Unions say an uncommon practice that generates billions of dollars for McDonald's leads to higher prices and lower wages

A new report claims that some of the biggest problems plaguing McDonald’s
including customers’ complaints of higher prices and employees alleging that they are underpaid — can be traced to a multi-billion dollar aspect of McDonald’s business that most people don’t even know about.

A recent report by two major unions that represent the food and service industries, the European EFFAT and the American SEIU, highlights the negative consequences of McDonald’s real estate business. The report titled, “McLandlord: Global Rent Excess at the World’s Largest Franchisor,” argues that the fast-food giant’s unique system of requiring franchisees to rent restaurants through McDonald’s corporate allows the company to over-charge franchisees.
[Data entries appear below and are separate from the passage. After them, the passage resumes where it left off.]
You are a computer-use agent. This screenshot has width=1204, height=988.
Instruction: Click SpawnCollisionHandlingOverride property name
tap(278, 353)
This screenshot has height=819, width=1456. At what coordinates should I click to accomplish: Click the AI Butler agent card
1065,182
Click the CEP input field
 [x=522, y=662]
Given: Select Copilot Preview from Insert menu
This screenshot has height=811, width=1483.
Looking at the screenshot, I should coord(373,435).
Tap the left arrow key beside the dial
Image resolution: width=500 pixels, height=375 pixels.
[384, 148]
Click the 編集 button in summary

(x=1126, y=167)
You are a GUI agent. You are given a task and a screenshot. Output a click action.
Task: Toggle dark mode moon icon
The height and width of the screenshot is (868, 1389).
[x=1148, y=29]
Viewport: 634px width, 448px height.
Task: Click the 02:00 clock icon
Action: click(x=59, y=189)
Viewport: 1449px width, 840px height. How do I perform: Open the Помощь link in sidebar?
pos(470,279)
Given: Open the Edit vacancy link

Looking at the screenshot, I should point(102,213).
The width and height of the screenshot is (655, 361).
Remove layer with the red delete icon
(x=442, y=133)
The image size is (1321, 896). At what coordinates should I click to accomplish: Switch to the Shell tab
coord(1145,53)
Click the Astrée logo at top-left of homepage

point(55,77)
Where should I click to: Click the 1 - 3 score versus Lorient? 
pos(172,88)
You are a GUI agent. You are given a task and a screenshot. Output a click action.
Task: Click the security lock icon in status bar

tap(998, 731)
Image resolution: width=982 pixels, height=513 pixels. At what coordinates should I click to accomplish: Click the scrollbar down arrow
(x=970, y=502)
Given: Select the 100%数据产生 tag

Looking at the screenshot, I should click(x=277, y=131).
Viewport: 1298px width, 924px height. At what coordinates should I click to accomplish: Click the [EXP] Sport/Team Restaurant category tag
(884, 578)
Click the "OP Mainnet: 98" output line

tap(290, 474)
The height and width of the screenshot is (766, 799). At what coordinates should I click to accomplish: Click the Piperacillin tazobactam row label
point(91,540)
The report claims that franchisees pay more for rent than the average fast-food franchisee as a percentage of sales. While McDonald’s charges franchisees 8.5 to 15% of what they make in sales for rent, the average franchisee pays just 6 to 10%, according to the research firm Technomic.

Most fast-food chains, such as Burger King, Taco Bell, and KFC, don’t require franchisees to rent property through the corporate franchisor. However, at McDonald’s, renting the building and land is a required part of the franchise agreement.

McDonald’s made more than $US3 billion in rent from US franchisees in 2015.

The unions argue that McDonald’s real estate business has a trickle down effect on customers and workers. If franchisees are forced to pay more in rent, they have less money left over to increase pay and cut prices for food.

“The extraction of these rents and McDonald’s control over franchisees’ profitability translate into increasingly limited investments in quality products, family-supporting jobs, decent wages and tax revenues for the communities in which McDonald’s operates,” the report states.

McDonald’s did not immediately respond to Business Insider’s request for comment.